BoE governor Andrew Bailey: Fiscal stimulus should keep climate change in mind
Bank of England governor Andrew Bailey has said stimulus packages from governments to tackle the coronavirus fallout should improve sustainability so as to help tackle climate change.
In an opinion article with former governor Mark Carney and other central bankers, Bailey said countries should “build back better” after coronavirus, with green goals in mind.
Yet campaign group Positive Money criticised the Bank, which has been supporting airlines, chemicals firms and other polluters throughout the crisis.
Figures released yesterday showed it had handed out £1.8bn to airlines and £750m to oil firms with no green strings attached through its corporate financing facility.
Writing in the Guardian, Bailey and Carney urged said financial decisions made now must take climate change into account. That includes decisions by “businesses, investors, banks and governments”.
“The economic recovery plans being developed today offer the chance to build a sustainable, competitive new economy,” they wrote.
The other writers of the opinion article were Francois Villeroy de Galhau, governor of the Bank of France and Frank Elderson, chair of the Network for Greening the Financial System (NFGS) and board member of the Netherlands’ central bank.
Calls for Bank to exclude fossil fuel firms
“Following the global financial crisis, only a fraction of fiscal spending improved sustainability,” they wrote.
“This time, governments’ stimulus packages can be more ambitious.” They pointed to some governments and firms which for “are already accelerating the transition to clean energy, retrofitting homes and buildings, and linking financial support to climate-related conditions”.
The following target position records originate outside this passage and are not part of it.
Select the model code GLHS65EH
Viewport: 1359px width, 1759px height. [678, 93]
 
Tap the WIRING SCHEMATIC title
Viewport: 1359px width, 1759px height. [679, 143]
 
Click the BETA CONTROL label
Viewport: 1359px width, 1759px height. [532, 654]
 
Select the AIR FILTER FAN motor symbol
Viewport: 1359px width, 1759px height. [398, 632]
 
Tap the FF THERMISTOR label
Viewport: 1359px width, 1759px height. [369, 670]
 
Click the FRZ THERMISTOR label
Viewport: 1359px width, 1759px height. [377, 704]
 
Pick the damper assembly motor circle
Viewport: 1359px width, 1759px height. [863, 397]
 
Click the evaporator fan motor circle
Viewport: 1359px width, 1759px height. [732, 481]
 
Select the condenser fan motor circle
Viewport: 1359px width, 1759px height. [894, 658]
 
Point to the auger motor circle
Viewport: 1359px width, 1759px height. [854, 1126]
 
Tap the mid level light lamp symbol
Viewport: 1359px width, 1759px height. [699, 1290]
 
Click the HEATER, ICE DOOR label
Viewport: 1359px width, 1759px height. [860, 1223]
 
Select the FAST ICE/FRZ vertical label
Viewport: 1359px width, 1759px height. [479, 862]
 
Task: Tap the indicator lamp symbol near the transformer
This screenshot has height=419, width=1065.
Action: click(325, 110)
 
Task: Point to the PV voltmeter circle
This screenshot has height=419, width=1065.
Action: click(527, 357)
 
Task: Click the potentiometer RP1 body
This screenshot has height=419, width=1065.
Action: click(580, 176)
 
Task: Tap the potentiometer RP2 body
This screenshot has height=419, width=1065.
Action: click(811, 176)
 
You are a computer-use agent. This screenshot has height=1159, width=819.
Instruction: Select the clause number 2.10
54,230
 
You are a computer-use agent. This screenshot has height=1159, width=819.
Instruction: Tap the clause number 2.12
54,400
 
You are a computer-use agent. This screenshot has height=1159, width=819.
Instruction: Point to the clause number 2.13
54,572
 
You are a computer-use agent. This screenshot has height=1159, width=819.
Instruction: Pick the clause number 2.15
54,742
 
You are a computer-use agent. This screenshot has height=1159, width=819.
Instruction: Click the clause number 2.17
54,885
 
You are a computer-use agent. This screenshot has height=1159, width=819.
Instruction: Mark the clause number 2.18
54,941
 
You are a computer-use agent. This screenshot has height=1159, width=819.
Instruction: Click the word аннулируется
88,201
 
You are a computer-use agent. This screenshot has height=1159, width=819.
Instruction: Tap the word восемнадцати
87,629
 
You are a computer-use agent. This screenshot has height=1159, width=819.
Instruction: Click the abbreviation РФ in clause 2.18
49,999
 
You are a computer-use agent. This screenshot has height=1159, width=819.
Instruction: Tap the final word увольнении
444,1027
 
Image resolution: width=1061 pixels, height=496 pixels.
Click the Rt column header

They said the Network for Greening the Financial System, a group of central banks and supervisors, will soon publish a set of climate reference scenarios. They are likely to lay bare the catastrophic effect climate change could have on the financial system.
Yet Positive Money chair said the Bank of England must live up to the climate change values it espouses.
“As a start the Bank of England must exclude fossil fuel companies from its corporate QE programme,” she said.
She added that it should “consider what climate conditions could be attached to its corporate bailout scheme”.